→ **Exercise goal**
Reproduce the items word for word, from the line containing "Given: Open Sam's profile picture" down to the line containing "Instruction: Close the", and give nothing else.

→ **Data in this exercise**
+++
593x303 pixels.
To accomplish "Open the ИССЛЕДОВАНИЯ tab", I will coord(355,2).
+++
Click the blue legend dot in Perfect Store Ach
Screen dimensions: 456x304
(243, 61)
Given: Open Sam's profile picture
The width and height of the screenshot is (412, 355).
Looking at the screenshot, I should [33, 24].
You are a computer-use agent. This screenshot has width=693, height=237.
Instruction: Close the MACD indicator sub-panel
+++
→ **Solution**
Given: Open Sam's profile picture
The width and height of the screenshot is (412, 355).
Looking at the screenshot, I should [33, 24].
You are a computer-use agent. This screenshot has width=693, height=237.
Instruction: Close the MACD indicator sub-panel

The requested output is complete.